EXERCISE GOAL:
Rewrite everything from the start of the entries down to the line containing "I will pos(94,181)." as a Markdown table with the columns Row and Line, numbering each line and leaving out blank lines.

(Element and text position data)
§ §
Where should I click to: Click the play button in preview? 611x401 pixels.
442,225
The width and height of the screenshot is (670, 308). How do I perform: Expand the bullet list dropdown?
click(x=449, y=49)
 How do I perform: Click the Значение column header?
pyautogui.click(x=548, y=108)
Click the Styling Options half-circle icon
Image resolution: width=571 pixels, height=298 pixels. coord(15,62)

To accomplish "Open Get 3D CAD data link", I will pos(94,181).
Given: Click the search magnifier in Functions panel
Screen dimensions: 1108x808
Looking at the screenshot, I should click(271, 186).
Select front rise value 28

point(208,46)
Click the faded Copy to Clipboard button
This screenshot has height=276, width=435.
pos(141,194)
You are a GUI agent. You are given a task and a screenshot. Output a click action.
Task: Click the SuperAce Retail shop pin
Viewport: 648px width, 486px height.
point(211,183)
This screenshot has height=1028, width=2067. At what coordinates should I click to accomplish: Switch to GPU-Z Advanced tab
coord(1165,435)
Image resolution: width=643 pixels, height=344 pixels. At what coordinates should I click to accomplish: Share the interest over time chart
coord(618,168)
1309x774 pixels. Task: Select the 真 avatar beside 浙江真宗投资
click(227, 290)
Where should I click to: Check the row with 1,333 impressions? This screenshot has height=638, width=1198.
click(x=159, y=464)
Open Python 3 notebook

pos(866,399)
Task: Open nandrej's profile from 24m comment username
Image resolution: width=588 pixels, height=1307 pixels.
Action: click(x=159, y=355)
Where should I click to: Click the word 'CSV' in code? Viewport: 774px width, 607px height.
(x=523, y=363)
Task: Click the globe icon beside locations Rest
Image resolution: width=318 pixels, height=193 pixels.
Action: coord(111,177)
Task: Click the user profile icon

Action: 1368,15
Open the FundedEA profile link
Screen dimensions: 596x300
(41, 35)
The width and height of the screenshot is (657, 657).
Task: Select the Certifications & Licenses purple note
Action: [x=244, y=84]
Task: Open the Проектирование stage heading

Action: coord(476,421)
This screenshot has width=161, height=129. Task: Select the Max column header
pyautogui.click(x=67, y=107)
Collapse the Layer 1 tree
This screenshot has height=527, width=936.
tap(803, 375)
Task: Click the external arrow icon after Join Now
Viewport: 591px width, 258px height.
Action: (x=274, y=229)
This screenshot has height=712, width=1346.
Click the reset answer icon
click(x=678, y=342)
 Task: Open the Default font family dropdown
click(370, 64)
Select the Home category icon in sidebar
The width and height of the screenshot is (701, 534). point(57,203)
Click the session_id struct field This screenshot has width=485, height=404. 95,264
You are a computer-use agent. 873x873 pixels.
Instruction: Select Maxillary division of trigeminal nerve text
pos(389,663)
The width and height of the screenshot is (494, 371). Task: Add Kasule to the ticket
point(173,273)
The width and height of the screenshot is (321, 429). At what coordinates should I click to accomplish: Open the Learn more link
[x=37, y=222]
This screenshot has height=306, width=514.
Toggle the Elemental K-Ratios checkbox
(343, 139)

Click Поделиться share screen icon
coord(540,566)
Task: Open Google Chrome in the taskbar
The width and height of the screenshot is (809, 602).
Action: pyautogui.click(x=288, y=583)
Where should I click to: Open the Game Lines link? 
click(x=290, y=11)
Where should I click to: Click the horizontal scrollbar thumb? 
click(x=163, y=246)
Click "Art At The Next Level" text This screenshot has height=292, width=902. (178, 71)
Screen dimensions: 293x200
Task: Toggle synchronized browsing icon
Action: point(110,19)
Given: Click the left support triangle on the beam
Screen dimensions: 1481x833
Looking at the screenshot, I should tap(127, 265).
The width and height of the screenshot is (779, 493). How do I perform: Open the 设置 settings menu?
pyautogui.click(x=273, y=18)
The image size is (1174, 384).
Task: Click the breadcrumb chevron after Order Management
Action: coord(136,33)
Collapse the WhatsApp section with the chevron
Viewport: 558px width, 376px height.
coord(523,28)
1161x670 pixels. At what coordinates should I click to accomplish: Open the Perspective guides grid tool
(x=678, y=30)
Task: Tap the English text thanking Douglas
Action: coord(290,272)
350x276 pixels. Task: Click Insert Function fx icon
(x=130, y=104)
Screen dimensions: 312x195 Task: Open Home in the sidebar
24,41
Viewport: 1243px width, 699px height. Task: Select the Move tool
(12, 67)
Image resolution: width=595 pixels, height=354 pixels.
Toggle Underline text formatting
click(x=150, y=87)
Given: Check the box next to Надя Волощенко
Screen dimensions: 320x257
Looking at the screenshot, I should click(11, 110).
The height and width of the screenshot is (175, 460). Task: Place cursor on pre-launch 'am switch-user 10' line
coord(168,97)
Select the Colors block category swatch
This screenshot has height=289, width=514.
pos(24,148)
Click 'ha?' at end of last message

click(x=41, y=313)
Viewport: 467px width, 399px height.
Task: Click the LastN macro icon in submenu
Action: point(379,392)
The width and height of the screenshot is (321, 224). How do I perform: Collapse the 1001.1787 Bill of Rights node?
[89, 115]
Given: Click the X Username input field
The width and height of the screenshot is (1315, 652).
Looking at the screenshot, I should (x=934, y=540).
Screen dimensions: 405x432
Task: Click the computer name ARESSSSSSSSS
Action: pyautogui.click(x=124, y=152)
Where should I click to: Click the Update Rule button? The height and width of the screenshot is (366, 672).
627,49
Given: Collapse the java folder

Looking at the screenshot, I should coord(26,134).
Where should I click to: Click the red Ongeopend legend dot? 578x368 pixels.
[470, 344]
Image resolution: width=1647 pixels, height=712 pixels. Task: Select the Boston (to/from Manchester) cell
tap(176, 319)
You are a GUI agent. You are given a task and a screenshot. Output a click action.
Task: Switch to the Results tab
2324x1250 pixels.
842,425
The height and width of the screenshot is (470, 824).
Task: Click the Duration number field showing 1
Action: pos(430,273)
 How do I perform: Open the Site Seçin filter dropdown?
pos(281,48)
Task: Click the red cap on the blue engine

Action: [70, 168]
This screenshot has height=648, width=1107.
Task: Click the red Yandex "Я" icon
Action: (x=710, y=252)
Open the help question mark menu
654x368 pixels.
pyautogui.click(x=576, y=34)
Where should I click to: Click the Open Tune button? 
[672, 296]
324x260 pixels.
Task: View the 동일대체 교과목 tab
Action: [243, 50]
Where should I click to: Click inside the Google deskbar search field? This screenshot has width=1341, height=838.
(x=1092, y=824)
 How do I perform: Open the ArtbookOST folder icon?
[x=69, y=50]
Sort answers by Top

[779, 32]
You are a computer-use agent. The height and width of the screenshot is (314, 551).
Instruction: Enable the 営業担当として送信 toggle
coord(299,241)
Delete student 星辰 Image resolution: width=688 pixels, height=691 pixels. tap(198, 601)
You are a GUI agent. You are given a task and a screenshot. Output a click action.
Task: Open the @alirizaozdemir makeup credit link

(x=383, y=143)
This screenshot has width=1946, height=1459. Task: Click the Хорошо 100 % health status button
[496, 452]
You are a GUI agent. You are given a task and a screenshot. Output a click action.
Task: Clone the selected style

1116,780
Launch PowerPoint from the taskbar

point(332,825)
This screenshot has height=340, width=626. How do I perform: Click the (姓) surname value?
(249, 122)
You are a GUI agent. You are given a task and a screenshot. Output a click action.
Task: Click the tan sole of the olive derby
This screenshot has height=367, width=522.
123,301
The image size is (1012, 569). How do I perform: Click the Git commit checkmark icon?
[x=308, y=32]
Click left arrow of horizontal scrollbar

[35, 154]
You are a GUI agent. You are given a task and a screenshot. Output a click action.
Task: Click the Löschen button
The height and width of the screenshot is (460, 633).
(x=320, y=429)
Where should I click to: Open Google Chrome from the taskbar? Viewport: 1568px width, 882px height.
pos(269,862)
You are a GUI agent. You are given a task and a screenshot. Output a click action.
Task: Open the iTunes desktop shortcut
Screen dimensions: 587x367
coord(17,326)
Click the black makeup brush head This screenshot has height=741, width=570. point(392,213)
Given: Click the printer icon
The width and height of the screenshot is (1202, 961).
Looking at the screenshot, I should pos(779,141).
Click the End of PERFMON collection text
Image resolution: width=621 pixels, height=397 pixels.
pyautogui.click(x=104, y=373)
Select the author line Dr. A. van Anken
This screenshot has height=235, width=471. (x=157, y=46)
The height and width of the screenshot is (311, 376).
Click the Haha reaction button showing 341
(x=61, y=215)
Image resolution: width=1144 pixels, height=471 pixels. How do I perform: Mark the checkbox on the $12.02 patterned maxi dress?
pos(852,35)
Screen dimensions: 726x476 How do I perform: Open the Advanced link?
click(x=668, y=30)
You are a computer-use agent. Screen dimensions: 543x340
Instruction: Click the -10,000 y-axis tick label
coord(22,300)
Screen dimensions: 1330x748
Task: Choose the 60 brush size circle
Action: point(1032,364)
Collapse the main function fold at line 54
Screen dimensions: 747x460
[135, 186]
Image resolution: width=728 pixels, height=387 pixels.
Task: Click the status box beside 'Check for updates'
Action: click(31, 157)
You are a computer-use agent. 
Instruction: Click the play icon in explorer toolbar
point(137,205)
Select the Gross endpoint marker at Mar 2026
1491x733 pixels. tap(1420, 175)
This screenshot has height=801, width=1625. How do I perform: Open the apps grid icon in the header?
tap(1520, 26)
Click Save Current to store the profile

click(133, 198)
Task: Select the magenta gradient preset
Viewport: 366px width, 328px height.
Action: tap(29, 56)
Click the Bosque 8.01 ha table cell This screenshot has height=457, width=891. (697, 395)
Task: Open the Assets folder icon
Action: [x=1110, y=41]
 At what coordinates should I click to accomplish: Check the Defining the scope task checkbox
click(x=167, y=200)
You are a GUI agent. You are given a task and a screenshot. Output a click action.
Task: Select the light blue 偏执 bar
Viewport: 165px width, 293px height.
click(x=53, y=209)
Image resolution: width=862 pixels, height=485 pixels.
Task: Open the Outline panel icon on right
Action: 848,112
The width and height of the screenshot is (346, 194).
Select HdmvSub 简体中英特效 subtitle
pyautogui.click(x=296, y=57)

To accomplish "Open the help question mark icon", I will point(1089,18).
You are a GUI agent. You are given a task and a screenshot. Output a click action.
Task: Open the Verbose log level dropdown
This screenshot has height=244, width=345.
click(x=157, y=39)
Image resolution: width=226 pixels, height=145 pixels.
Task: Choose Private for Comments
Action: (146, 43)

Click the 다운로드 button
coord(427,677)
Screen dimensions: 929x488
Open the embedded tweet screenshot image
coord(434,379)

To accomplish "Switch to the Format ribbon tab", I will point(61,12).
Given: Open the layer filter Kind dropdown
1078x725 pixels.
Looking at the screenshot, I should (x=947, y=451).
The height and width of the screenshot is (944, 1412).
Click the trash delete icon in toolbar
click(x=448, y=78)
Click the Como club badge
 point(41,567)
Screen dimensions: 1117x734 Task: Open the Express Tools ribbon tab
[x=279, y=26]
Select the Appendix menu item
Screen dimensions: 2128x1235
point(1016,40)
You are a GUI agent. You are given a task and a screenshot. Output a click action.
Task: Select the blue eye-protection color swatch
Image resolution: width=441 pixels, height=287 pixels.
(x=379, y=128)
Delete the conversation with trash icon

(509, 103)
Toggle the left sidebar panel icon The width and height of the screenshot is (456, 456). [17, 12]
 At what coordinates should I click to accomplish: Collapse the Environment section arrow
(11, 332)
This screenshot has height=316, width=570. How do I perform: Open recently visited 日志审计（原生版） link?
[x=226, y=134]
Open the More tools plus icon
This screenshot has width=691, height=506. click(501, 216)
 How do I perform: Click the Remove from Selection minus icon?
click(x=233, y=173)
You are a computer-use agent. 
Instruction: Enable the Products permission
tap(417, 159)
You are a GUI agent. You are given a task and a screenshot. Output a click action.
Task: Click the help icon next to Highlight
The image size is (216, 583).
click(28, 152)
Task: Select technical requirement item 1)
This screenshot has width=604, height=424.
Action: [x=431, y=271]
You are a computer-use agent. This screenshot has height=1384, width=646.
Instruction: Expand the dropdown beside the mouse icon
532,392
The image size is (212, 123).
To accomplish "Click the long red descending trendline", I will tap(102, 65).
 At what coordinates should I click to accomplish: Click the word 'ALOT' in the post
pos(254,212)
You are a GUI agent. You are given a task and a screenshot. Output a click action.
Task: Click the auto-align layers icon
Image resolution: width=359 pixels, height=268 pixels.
§ §
SOLUTION FOR THIS PROBLEM:
| Row | Line |
|---|---|
| 1 | Where should I click to: Click the play button in preview? 611x401 pixels. |
| 2 | 442,225 |
| 3 | The width and height of the screenshot is (670, 308). How do I perform: Expand the bullet list dropdown? |
| 4 | click(x=449, y=49) |
| 5 |  How do I perform: Click the Значение column header? |
| 6 | pyautogui.click(x=548, y=108) |
| 7 | Click the Styling Options half-circle icon |
| 8 | Image resolution: width=571 pixels, height=298 pixels. coord(15,62) |
| 9 | To accomplish "Open Get 3D CAD data link", I will pos(94,181). |